Enfin, à l’encoignure de la rue avec la place de la Sorbonne, le restaurant à bon marché « Flicoteaux » accueille de nombreux étudiants et artistes du quartier, dont Adolphe Thiers, Alfred de Musset ou Honoré de Balzac. La salle est bruyante et surchauffée, l’atmosphère chargée de tabac. Devenu le Café d’Harcourt dans les années 1890, plus somptueux et brillant, il a notamment accueilli les écrivains Paul Valéry, Colette, Willy ou Marcel Schwob, venus célébrer le premier numéro de la revue « Le Centaure ».

Mais ce passé festif a aujourd’hui disparu, et il semble même étonnant d’imaginer cette étroite voie aussi animée dans les siècles précédents. En effet, dans la rue Champollion, on ne compte plus que Le Reflet, un bar intimiste recouvert d’affiches de cinéma, dans lequel se retrouvent quelques étudiants avertis. C’est la place de la Sorbonne voisine qui est désormais privilégiée par la plupart des noctambules du quartier.

Un festival de cinémas

À partir du XXe siècle, les chansonniers des cabarets ont laissé place aux projections du septième art dans le paysage parisien, faisant de cette petite rue l’une des plus représentatives avec sept salles de cinéma d’art et essai réparties sur trois numéros. À l’angle de la rue des Écoles trône fièrement le Champo.
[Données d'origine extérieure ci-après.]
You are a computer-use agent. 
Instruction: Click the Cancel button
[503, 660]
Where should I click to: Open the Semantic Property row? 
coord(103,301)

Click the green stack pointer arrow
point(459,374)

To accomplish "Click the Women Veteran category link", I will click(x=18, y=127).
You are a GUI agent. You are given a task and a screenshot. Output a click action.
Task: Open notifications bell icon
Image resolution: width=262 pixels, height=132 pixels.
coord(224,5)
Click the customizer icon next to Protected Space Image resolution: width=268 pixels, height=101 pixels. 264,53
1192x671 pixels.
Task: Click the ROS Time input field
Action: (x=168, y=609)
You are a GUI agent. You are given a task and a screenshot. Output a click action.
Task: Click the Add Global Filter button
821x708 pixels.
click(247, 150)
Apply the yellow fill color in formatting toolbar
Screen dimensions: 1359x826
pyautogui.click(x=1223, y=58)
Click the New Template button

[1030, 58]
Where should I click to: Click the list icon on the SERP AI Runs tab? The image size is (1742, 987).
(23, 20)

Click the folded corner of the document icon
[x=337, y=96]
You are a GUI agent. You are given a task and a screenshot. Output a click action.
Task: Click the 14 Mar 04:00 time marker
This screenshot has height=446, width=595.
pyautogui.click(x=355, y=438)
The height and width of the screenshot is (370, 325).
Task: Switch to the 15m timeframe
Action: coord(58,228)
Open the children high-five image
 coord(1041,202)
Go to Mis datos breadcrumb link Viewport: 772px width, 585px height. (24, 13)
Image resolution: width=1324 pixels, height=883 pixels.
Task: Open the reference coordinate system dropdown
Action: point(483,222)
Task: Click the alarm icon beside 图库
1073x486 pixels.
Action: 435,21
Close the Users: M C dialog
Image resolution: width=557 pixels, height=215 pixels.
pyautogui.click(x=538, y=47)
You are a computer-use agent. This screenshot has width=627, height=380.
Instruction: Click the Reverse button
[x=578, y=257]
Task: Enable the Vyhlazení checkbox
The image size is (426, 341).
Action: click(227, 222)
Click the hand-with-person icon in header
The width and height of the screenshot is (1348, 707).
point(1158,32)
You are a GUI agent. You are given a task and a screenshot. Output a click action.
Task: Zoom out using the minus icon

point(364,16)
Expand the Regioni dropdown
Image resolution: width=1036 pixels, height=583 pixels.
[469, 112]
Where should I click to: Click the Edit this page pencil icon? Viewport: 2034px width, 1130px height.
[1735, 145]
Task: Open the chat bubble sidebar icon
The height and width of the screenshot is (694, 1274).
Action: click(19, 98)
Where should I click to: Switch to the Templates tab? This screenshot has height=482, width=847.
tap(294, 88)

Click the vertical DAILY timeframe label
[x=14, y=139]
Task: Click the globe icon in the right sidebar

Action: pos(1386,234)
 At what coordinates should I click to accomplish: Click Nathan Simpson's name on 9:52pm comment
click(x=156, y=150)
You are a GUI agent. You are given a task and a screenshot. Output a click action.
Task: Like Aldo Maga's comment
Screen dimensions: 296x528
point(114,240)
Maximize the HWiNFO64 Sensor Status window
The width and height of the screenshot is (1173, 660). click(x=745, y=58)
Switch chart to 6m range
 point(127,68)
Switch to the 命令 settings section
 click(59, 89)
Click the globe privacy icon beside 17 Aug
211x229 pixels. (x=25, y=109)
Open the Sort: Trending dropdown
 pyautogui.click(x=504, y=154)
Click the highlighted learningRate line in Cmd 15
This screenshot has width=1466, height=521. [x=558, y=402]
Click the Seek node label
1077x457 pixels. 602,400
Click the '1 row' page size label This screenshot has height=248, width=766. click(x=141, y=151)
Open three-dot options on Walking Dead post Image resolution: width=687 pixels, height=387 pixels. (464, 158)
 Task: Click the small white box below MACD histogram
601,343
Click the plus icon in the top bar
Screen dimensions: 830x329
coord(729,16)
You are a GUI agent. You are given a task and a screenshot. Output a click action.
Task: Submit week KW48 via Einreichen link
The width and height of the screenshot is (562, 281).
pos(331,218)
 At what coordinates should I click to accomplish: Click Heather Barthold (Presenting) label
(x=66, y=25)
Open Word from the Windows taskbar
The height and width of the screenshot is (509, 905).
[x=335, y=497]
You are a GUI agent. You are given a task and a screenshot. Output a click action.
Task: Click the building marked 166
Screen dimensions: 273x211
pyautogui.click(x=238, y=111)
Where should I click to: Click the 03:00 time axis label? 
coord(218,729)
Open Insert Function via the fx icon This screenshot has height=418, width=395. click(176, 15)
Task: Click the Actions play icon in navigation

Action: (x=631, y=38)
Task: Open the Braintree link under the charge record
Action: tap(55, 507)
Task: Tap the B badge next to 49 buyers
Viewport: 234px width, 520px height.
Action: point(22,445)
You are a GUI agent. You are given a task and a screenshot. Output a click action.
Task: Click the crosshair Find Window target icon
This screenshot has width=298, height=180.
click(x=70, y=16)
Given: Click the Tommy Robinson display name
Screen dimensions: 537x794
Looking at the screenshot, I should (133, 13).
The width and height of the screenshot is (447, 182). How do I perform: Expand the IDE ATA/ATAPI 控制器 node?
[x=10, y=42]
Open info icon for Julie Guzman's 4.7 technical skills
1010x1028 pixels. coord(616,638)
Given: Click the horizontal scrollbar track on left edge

Ouvert en 1938 à l’emplacement d’une ancienne librairie, ce cinéma mythique a fait grandir de nombreux cinéastes de la Nouvelle Vague, à l’instar de Chabrol qui y voyait sa « seconde université » et de Truffaut qui en faisait son « quartier général ». Classé monument historique depuis 2000, il est connu pour programmer des rétrospectives de grands cinéastes et dispose d’un étonnant système de projection rétro-reflex.

Cinéma Le Champo, à l’angle de la rue Champollion et de la rue des Écoles

En remontant la rue jusqu’au n°5, le Reflet Médicis, ex-Noctambules, ouvre ses trois salles d’art et essai en 1964, tandis que la Filmothèque au n°7 accueillera longtemps le bar du cabaret avant de devenir la salle que l’on connaît dès 1956. Ces trois illustres cinémas baptisent ainsi cette rue comme la plus cinéphile du Quartier latin, tout en maintenant sa traditionnelle complicité avec les étudiants de la Sorbonne.